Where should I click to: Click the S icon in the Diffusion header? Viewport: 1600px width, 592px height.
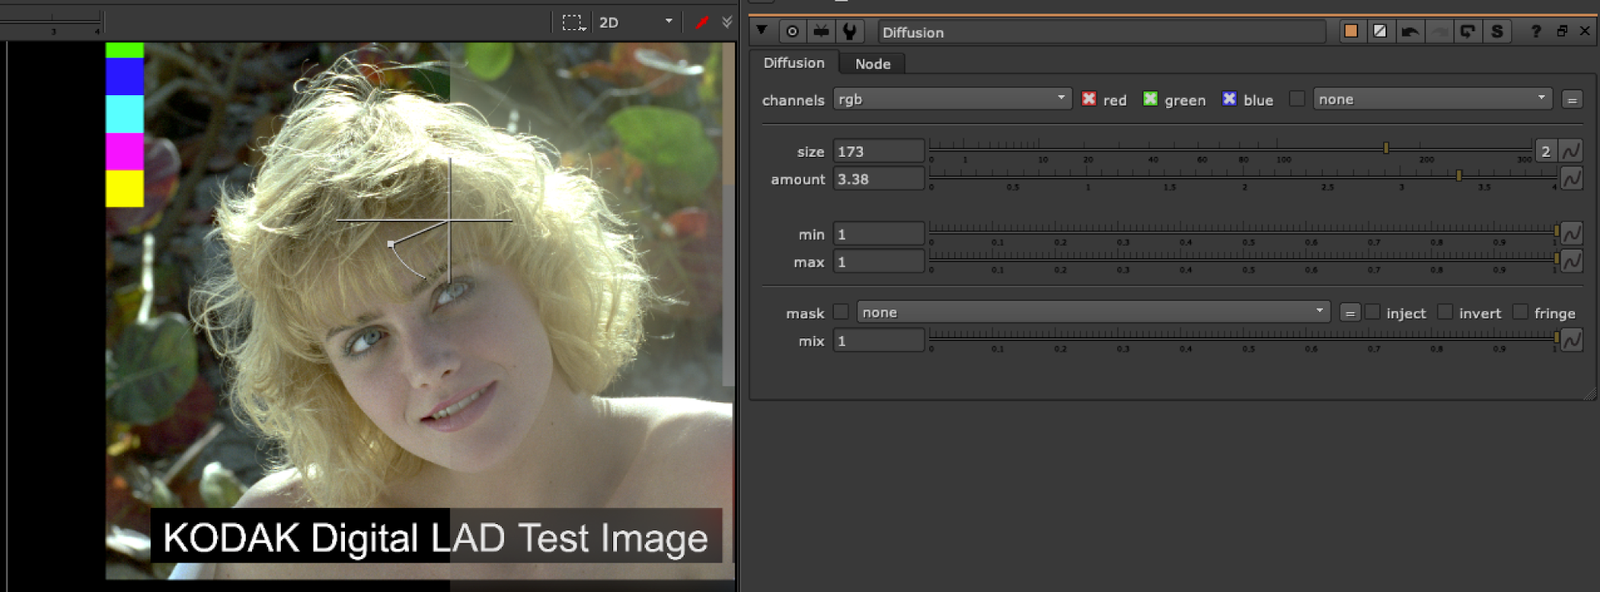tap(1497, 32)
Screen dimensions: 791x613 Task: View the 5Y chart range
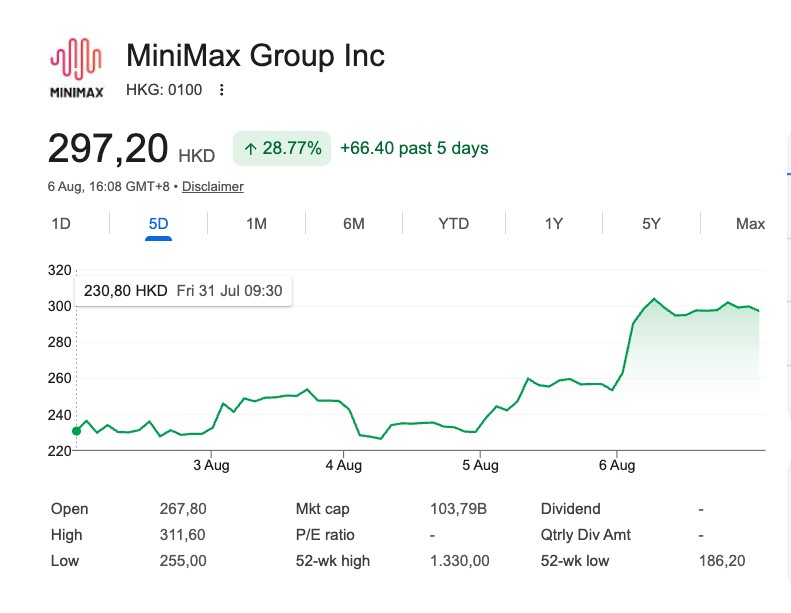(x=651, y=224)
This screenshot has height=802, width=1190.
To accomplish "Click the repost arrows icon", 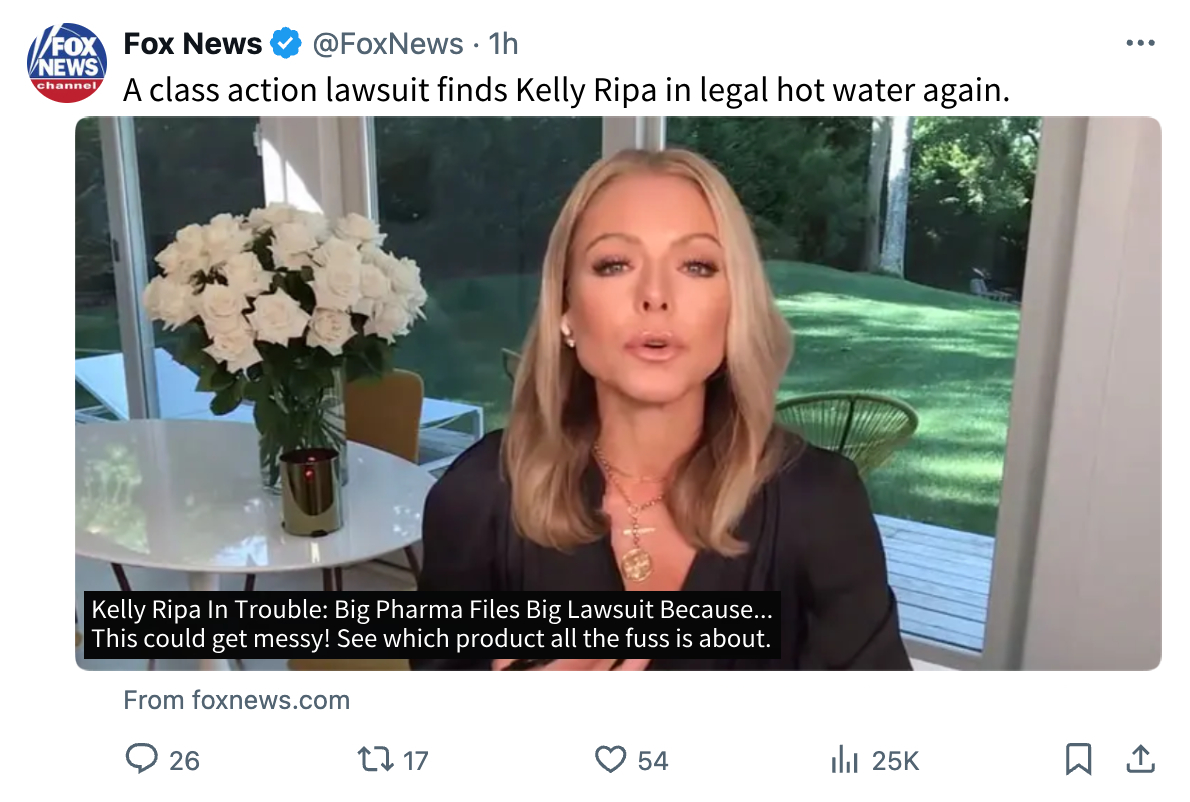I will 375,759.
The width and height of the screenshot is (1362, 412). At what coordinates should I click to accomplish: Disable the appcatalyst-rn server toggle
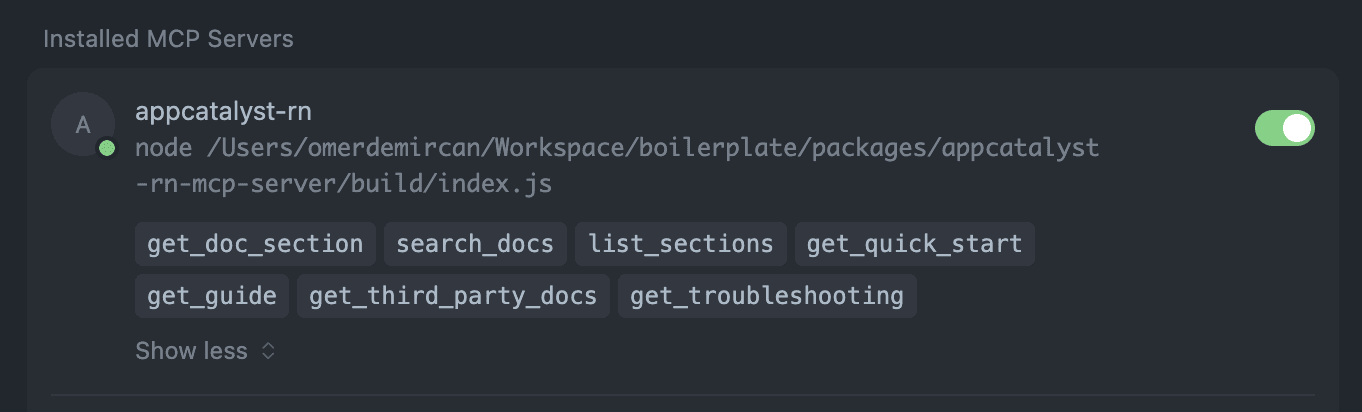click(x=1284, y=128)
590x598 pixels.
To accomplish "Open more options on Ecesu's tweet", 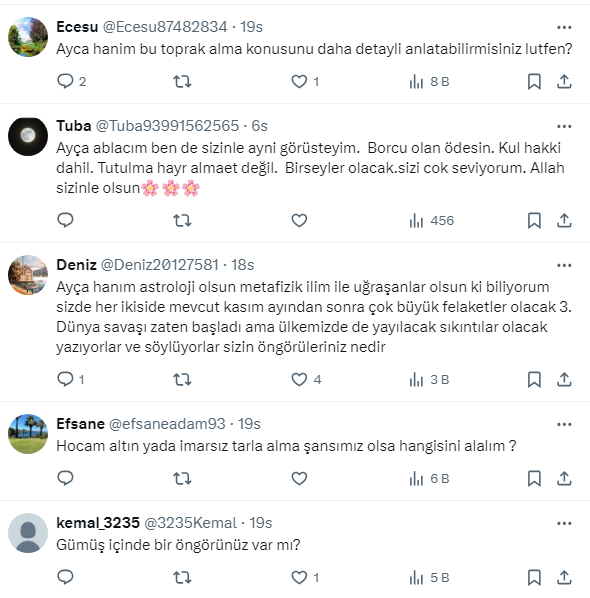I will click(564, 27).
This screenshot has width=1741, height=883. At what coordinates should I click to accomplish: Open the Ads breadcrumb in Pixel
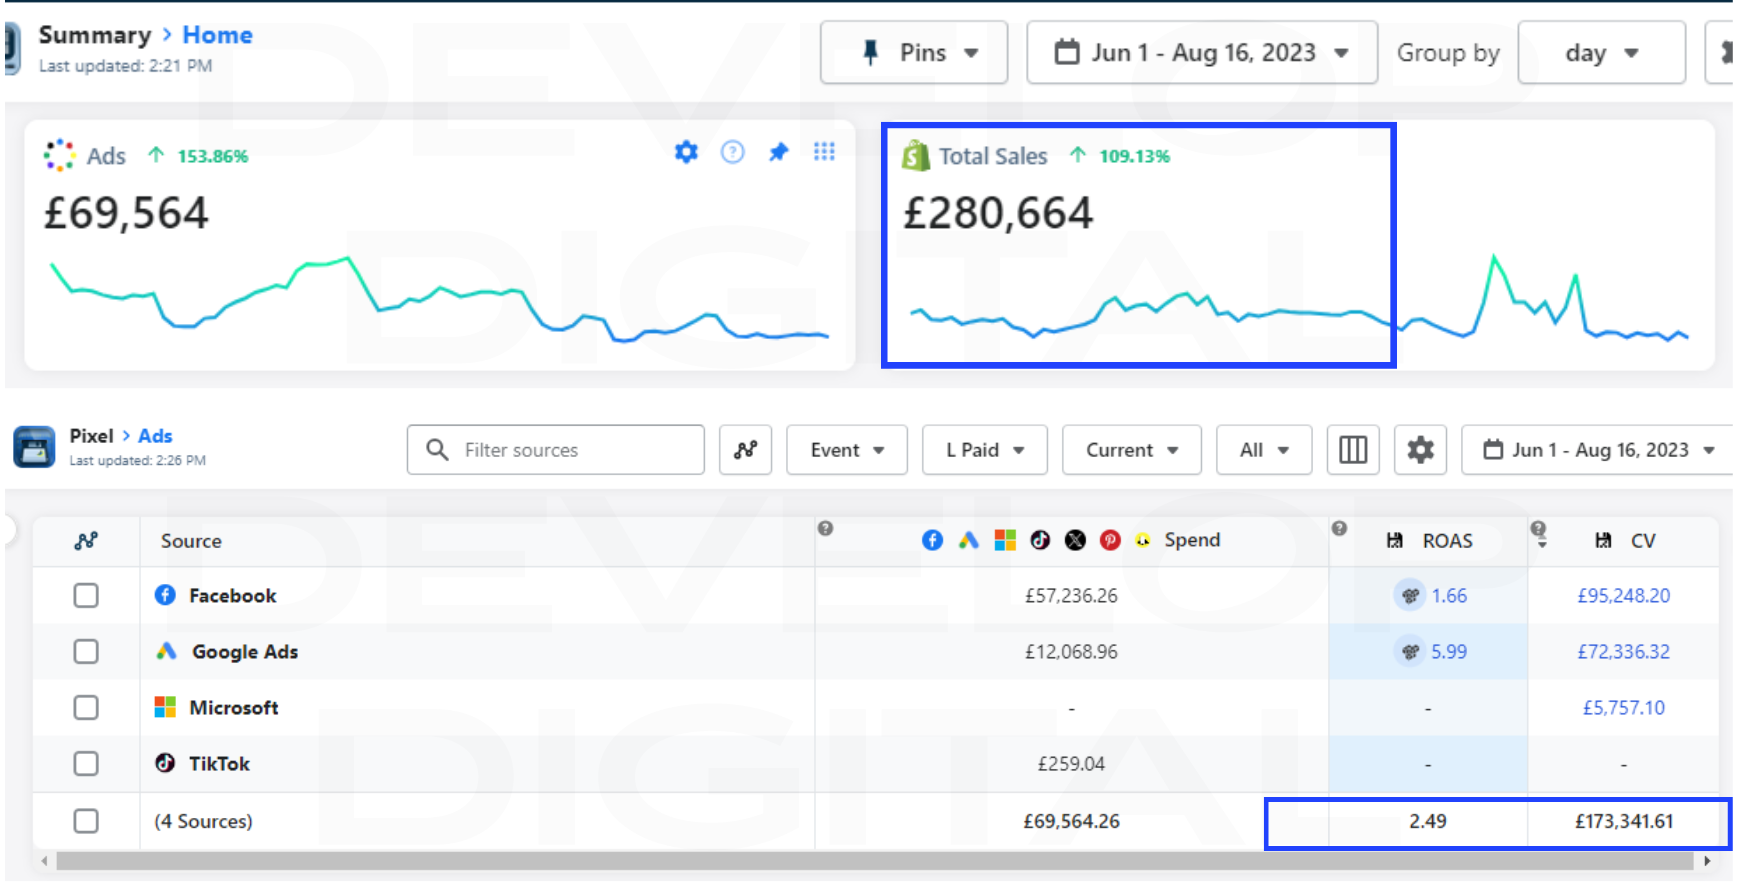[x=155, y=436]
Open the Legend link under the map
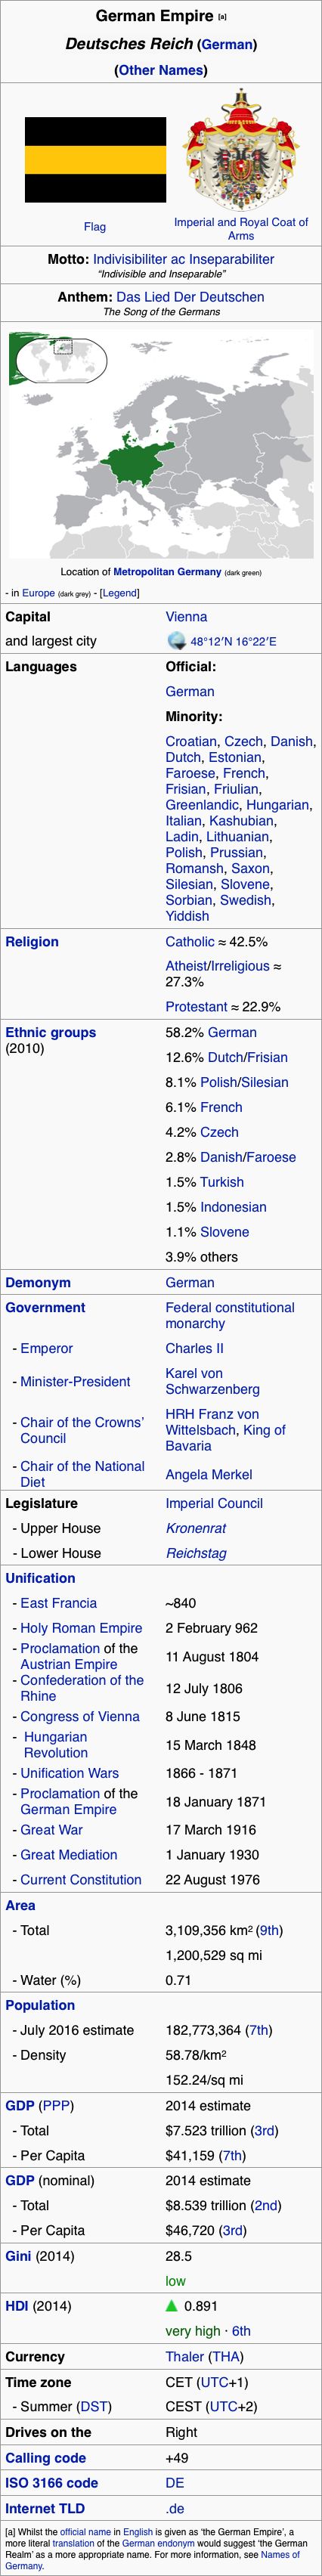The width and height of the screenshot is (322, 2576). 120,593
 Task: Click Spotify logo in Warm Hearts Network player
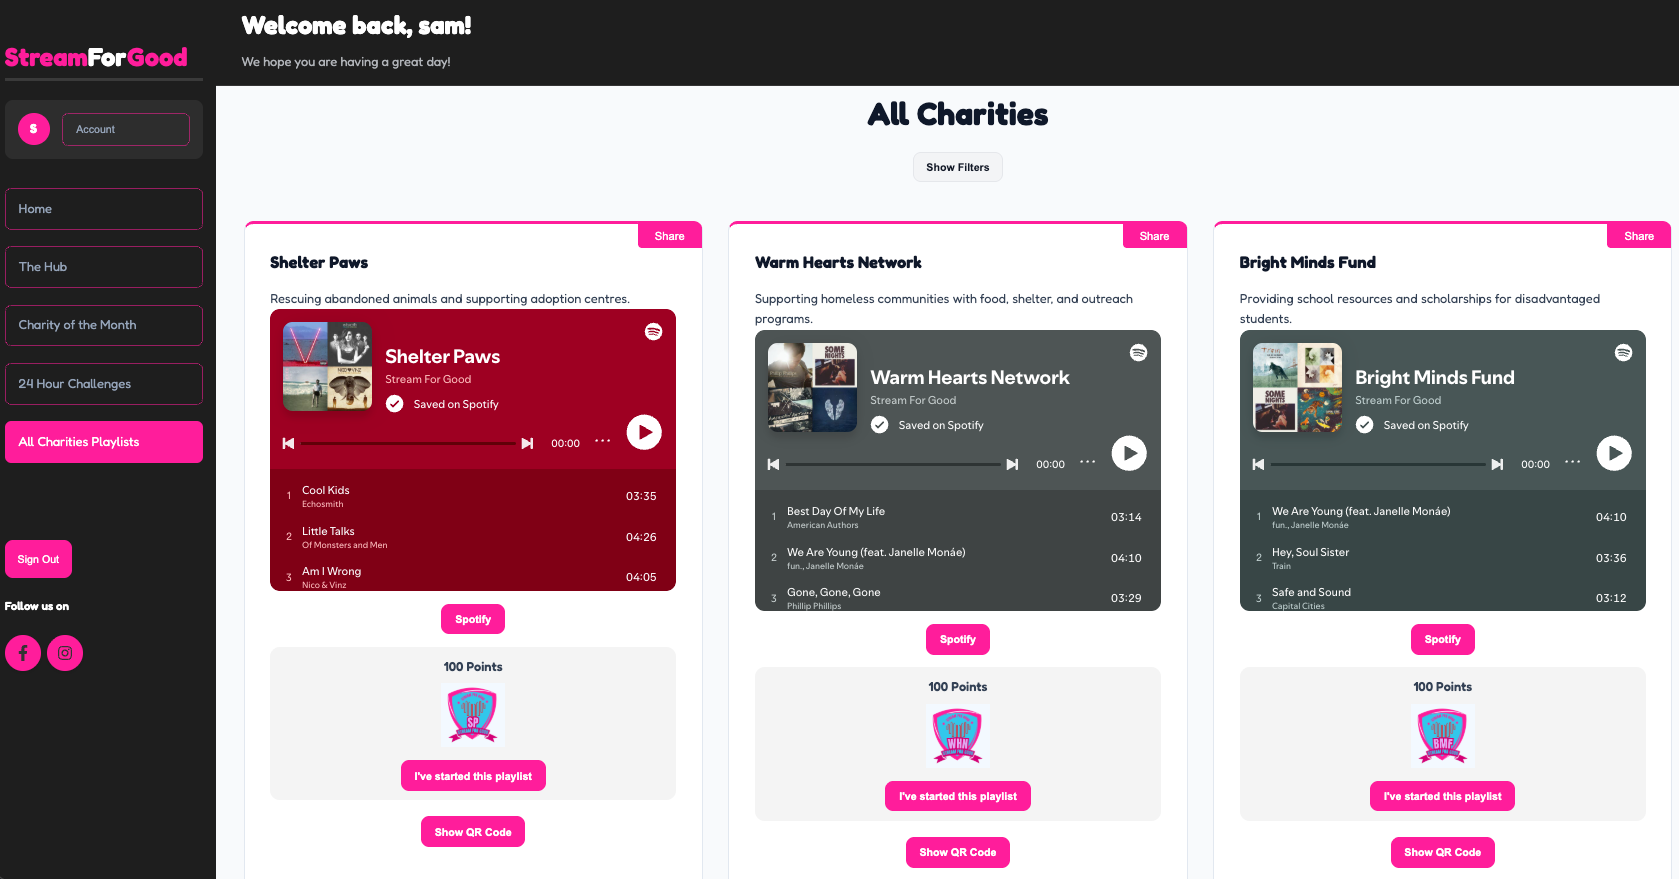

•••••

* ABOUT THIS TASK
Take the line containing "Open the Legend link under the map" as the first line and the last line of the data above as the final one, and output exactly the lines between them, inclusive, with no pictures.

* SOLUTION FOR THIS TASK
Open the Legend link under the map
The width and height of the screenshot is (322, 2576). 120,593
 Task: Click Spotify logo in Warm Hearts Network player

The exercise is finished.